Le démantèlement d'Alstom et les 4,1 millions d'euros qui seront octroyés à Patrick Kron pour l'accord avec General Electric (Mediapart) et qu'il a l'intention de conserver m'auraient permis, à nouveau, d'évoquer la remarquable personnalité de mon frère Pierre si injustement décrié et qui, lui, avait restitué les 4 millions d'euros que, pourtant, il avait mérités par son travail.

J'ai été tenté aussi d'ajouter ma pierre à la controverse, pour i-Télé, des pro et des anti-Zemmour mais je ne voudrais pas me spécialiser dans les seules polémiques relatives à ce brillant essayiste et à Robert Ménard.

A cause des fuites sur la vie privée du président de la République, celui-ci est convaincu que "certains de ses faits et gestes sont suivis de près" et ses proches "suspectent l'entourage de Nicolas Sarkozy" (Le Monde).

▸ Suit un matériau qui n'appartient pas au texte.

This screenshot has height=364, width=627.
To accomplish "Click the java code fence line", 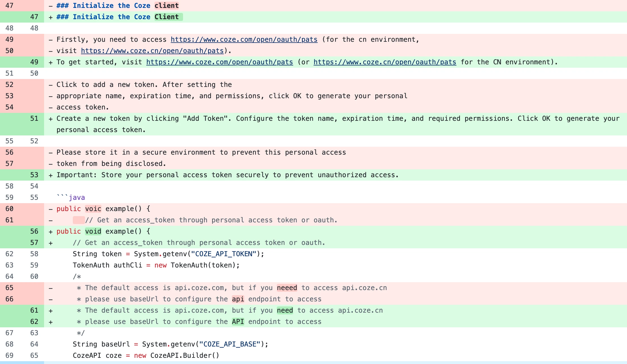I will [x=71, y=198].
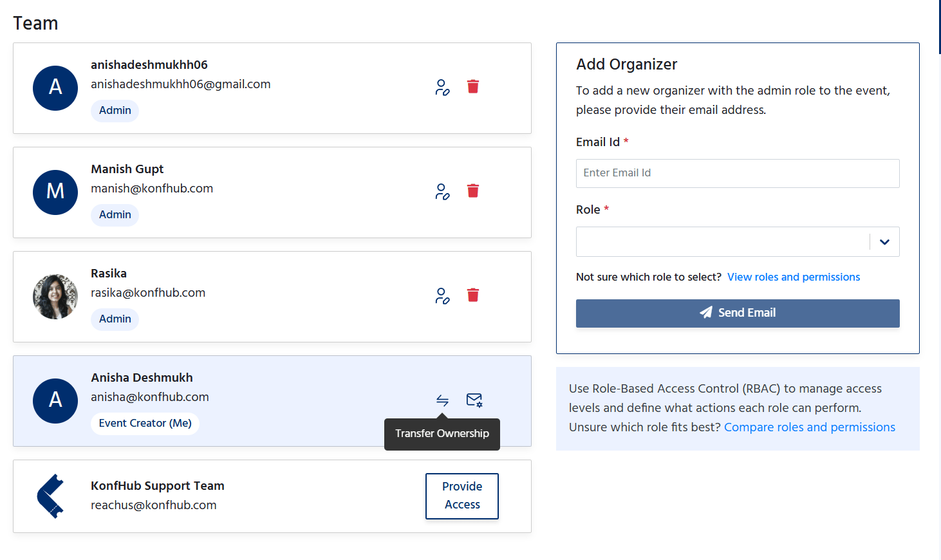The image size is (941, 560).
Task: Click Manish Gupt's M avatar
Action: (x=55, y=192)
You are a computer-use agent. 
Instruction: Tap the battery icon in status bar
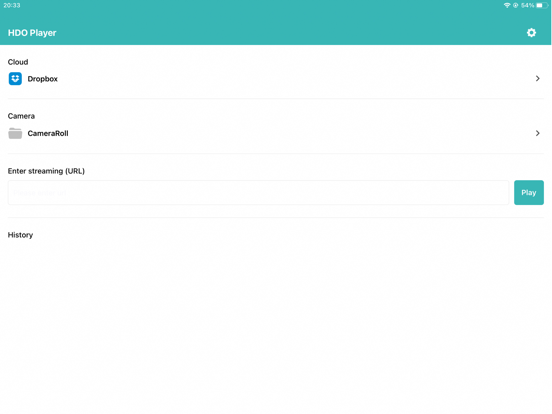[541, 5]
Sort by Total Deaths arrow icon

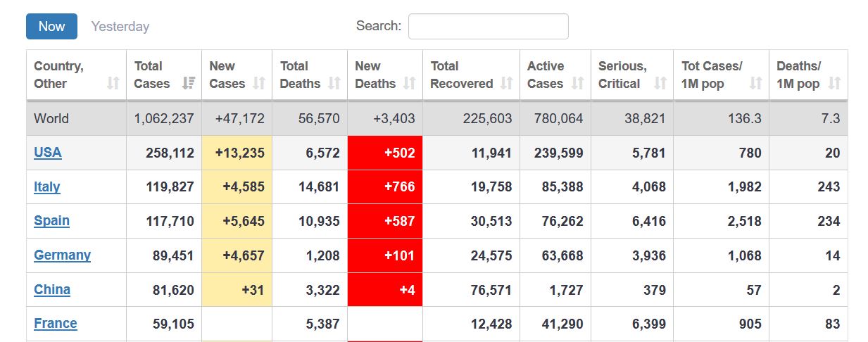click(x=334, y=84)
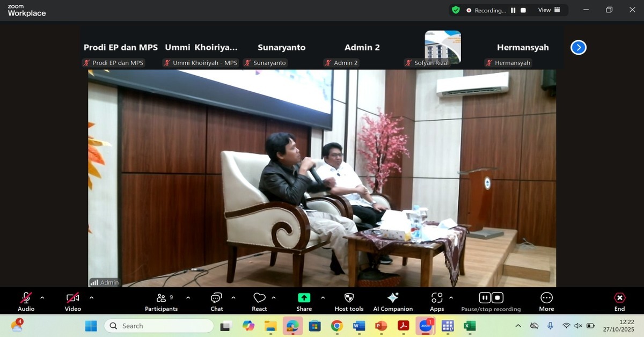Unmute microphone with Audio button
Screen dimensions: 644x337
[26, 301]
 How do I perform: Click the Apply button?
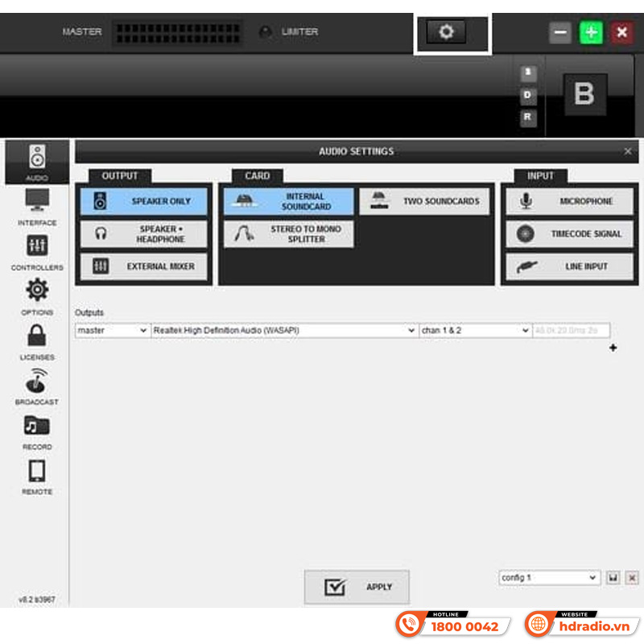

On aurait pu espérer qu'après le quinquennat de ce dernier, François Hollande, pour l'état de droit et la gestion des indélicatesses, situations équivoques, douteuses dans son environnement immédiat, soit obsédé par autre chose et seulement préoccupé par l'heureuse volonté de faire l'inverse de son prédécesseur.

Malheureusement, force est de considérer qu'il a au contraire choisi la facilité de la similitude et que, par exemple, l'affaire d'Aquilino Morelle aujourd'hui ressemble, sur un autre registre, à l'affaire de François Pérol hier.

Aquilino Morelle a rejoint l'Inspection générale des affaires sociales (IGAS) au début des années 1990.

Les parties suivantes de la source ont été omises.